Why this specification didn't soak up the years of work done by people on RDF, Dublin Core, EXIF-in-RDF and so on, I don't know.

NP: Sounds From The Verve Hifi, Thievery Corporation

10:30 Thursday, 09 Mar 2006 [#] [computers] (20 comments)

Posted by Wouter Bolsterlee at Thu Mar 9 11:24:06 2006:
Aaaargh. Why can't we just use DECENT namespaces without duplication? This sort of stuff is really blocking good integration of metadata and searching/categorization capabilities to the desktop...
Posted by Wouter Bolsterlee at Thu Mar 9 11:28:01 2006:
Quoting the specification:

Name: File.Permissions
Type: string
Writable: No
Description: Permission string in unix format eg "-rw-r--r--"

Short-sighted crap. What about ACL's? Public web resources? Other OS'es?
Posted by Jamie McCracken at Thu Mar 9 11:50:57 2006:
Allow me to justify why it is.

Firstly we need to distinguish between the various comments fields. Why? Because lets say I want to search Doc.Comments but am not interested in all the other comments (audio, image etc) - so what am I supposed to do?

How else can I specify that I want Document Comments and nothing else in Tracker?

So how can it be madness to differentiate?

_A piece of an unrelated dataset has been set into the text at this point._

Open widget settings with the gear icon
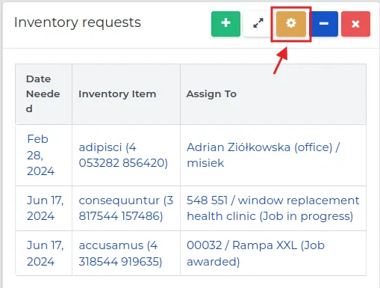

And yes I have used Dublin Core where appropriate but Dublin Core is very generic and so you cant use it to nail down more specific metadata types.

WRT dates, we dont use timezones because they are not relevant to a user's metadata. Its only someone elses metadata where timezone might be important and that is out of scope of the spec.

As for the names, the spec uses all the names commonly found in office software, images (EXIF) etc so if you dont like it complain to them. It would be far worse to rename everything to make it inconsistent to everything else IMO.

If you have any constructive criticism please forward it to me - that spec is not set in stone.
Posted by Ross at Thu Mar 9 12:09:10 2006:
Obviously I'm foolish as I've only written an RDF-based metadata-heavy web gallery, but using RDF and Dublin Core I'd solve the problem like this:

mime-type == "image/*" AND dc:description ~= "something"

That would search for all images where the description contains something.  Then the same search for audio files becomes:

mime-type == "audio/*" AND dc:description ~= "something"

And searching for "something" in the description of every file becomes:

dc:description ~= "something"
Posted by Jamie McCracken at Thu Mar 9 12:22:00 2006:
Thats not a bad idea Ross and I had considered that before but there are a few issues with that namely becuae its inefficient searching that way especially with documents (as there is no easy mime type association in that case).

We use RDF Query in Tracker for searching metadata and its awkward and more cumbersome having to list out all the possible mime types and the search is far far quicker when using a more precise metadata type.

There is alos a case of overloading as File.Description and Image.Description would overlap without the class names (becasue File.* applies to all files) and "Description" is a Dublin Core type so its a catch-22 situation!
Posted by Ross at Thu Mar 9 12:34:38 2006:
Why bother with File.Description and Image.Description?  In what situation can they have different values?
Posted by Jamie McCracken at Thu Mar 9 12:37:53 2006:
File.Description = Nauitlus Notes on a file (Notes tab)

Image.Description = Exif description
Posted by glandium at Thu Mar 9 12:53:31 2006:
WRT dates, we dont use timezones because they are not relevant to a user's metadata.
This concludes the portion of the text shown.